Stored records:
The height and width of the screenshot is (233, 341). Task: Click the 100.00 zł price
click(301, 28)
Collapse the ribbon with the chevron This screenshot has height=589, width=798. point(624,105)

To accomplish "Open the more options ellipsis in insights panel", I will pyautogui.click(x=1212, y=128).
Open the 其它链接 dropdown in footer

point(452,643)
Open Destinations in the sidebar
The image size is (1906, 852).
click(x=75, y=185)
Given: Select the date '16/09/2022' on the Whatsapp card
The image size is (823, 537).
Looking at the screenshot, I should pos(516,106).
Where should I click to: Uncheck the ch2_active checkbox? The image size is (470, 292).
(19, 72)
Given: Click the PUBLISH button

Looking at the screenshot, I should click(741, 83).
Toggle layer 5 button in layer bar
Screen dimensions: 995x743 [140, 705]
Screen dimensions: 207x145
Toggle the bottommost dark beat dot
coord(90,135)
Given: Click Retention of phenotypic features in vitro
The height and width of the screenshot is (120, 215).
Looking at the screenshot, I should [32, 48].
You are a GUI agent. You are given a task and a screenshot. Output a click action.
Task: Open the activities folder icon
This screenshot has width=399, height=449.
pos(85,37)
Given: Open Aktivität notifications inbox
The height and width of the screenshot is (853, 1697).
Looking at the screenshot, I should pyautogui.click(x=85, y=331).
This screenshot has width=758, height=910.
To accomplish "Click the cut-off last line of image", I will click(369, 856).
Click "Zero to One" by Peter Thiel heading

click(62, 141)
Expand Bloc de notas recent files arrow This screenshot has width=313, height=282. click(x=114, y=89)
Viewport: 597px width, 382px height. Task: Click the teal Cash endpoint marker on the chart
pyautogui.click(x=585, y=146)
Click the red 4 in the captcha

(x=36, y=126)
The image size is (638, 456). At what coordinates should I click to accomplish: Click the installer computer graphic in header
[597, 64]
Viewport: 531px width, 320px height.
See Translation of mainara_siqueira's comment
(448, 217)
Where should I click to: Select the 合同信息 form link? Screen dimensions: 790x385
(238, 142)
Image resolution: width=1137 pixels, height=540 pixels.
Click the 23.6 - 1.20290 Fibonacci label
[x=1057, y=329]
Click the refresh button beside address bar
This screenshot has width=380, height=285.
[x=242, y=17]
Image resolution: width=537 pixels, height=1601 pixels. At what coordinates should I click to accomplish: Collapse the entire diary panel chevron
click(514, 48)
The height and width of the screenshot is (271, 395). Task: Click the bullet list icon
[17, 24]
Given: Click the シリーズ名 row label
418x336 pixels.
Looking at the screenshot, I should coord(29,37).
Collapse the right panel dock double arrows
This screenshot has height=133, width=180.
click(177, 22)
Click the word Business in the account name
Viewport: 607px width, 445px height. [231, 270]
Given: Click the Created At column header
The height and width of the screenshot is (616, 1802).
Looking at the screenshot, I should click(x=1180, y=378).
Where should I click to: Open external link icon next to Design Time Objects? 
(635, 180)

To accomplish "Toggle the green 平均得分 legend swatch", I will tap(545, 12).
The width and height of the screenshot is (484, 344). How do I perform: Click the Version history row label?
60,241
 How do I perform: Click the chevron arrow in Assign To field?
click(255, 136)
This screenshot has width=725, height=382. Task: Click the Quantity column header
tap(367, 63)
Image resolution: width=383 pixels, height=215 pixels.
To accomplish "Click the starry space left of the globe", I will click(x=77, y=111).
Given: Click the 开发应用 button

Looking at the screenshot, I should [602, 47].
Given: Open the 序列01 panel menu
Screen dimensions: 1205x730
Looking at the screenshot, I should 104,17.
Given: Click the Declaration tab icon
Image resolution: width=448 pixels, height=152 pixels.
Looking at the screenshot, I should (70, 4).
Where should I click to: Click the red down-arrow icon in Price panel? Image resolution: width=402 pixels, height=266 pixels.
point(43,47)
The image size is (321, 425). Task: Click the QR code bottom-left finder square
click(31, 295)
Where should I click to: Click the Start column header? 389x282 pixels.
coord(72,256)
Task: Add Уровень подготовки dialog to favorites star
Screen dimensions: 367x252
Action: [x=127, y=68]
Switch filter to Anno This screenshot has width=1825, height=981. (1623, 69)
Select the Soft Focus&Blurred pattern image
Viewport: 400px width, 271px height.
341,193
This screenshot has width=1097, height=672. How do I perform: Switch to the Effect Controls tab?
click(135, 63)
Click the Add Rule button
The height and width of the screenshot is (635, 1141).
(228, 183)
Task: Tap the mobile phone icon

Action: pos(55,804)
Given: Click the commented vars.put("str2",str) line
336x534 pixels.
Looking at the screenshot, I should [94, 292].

Work to be completed:
The answer should consist of every record above, copied exactly.

Written solution:
The height and width of the screenshot is (233, 341). Task: Click the 100.00 zł price
click(301, 28)
Collapse the ribbon with the chevron This screenshot has height=589, width=798. point(624,105)

To accomplish "Open the more options ellipsis in insights panel", I will pyautogui.click(x=1212, y=128).
Open the 其它链接 dropdown in footer

point(452,643)
Open Destinations in the sidebar
The image size is (1906, 852).
click(x=75, y=185)
Given: Select the date '16/09/2022' on the Whatsapp card
The image size is (823, 537).
Looking at the screenshot, I should pos(516,106).
Where should I click to: Uncheck the ch2_active checkbox? The image size is (470, 292).
(19, 72)
Given: Click the PUBLISH button

Looking at the screenshot, I should click(741, 83).
Toggle layer 5 button in layer bar
Screen dimensions: 995x743 [140, 705]
Screen dimensions: 207x145
Toggle the bottommost dark beat dot
coord(90,135)
Given: Click Retention of phenotypic features in vitro
The height and width of the screenshot is (120, 215).
Looking at the screenshot, I should [32, 48].
You are a GUI agent. You are given a task and a screenshot. Output a click action.
Task: Open the activities folder icon
This screenshot has width=399, height=449.
pos(85,37)
Given: Open Aktivität notifications inbox
The height and width of the screenshot is (853, 1697).
Looking at the screenshot, I should pyautogui.click(x=85, y=331).
This screenshot has width=758, height=910.
To accomplish "Click the cut-off last line of image", I will click(369, 856).
Click "Zero to One" by Peter Thiel heading

click(62, 141)
Expand Bloc de notas recent files arrow This screenshot has width=313, height=282. click(x=114, y=89)
Viewport: 597px width, 382px height. Task: Click the teal Cash endpoint marker on the chart
pyautogui.click(x=585, y=146)
Click the red 4 in the captcha

(x=36, y=126)
The image size is (638, 456). At what coordinates should I click to accomplish: Click the installer computer graphic in header
[597, 64]
Viewport: 531px width, 320px height.
See Translation of mainara_siqueira's comment
(448, 217)
Where should I click to: Select the 合同信息 form link? Screen dimensions: 790x385
(238, 142)
Image resolution: width=1137 pixels, height=540 pixels.
Click the 23.6 - 1.20290 Fibonacci label
[x=1057, y=329]
Click the refresh button beside address bar
This screenshot has width=380, height=285.
[x=242, y=17]
Image resolution: width=537 pixels, height=1601 pixels. At what coordinates should I click to accomplish: Collapse the entire diary panel chevron
click(514, 48)
The height and width of the screenshot is (271, 395). Task: Click the bullet list icon
[17, 24]
Given: Click the シリーズ名 row label
418x336 pixels.
Looking at the screenshot, I should coord(29,37).
Collapse the right panel dock double arrows
This screenshot has height=133, width=180.
click(177, 22)
Click the word Business in the account name
Viewport: 607px width, 445px height. [231, 270]
Given: Click the Created At column header
The height and width of the screenshot is (616, 1802).
Looking at the screenshot, I should click(x=1180, y=378).
Where should I click to: Open external link icon next to Design Time Objects? 
(635, 180)

To accomplish "Toggle the green 平均得分 legend swatch", I will tap(545, 12).
The width and height of the screenshot is (484, 344). How do I perform: Click the Version history row label?
60,241
 How do I perform: Click the chevron arrow in Assign To field?
click(255, 136)
This screenshot has width=725, height=382. Task: Click the Quantity column header
tap(367, 63)
Image resolution: width=383 pixels, height=215 pixels.
To accomplish "Click the starry space left of the globe", I will click(x=77, y=111).
Given: Click the 开发应用 button

Looking at the screenshot, I should [602, 47].
Given: Open the 序列01 panel menu
Screen dimensions: 1205x730
Looking at the screenshot, I should 104,17.
Given: Click the Declaration tab icon
Image resolution: width=448 pixels, height=152 pixels.
Looking at the screenshot, I should (70, 4).
Where should I click to: Click the red down-arrow icon in Price panel? Image resolution: width=402 pixels, height=266 pixels.
point(43,47)
The image size is (321, 425). Task: Click the QR code bottom-left finder square
click(31, 295)
Where should I click to: Click the Start column header? 389x282 pixels.
coord(72,256)
Task: Add Уровень подготовки dialog to favorites star
Screen dimensions: 367x252
Action: [x=127, y=68]
Switch filter to Anno This screenshot has width=1825, height=981. (1623, 69)
Select the Soft Focus&Blurred pattern image
Viewport: 400px width, 271px height.
341,193
This screenshot has width=1097, height=672. How do I perform: Switch to the Effect Controls tab?
click(135, 63)
Click the Add Rule button
The height and width of the screenshot is (635, 1141).
(228, 183)
Task: Tap the mobile phone icon

Action: pos(55,804)
Given: Click the commented vars.put("str2",str) line
336x534 pixels.
Looking at the screenshot, I should [94, 292].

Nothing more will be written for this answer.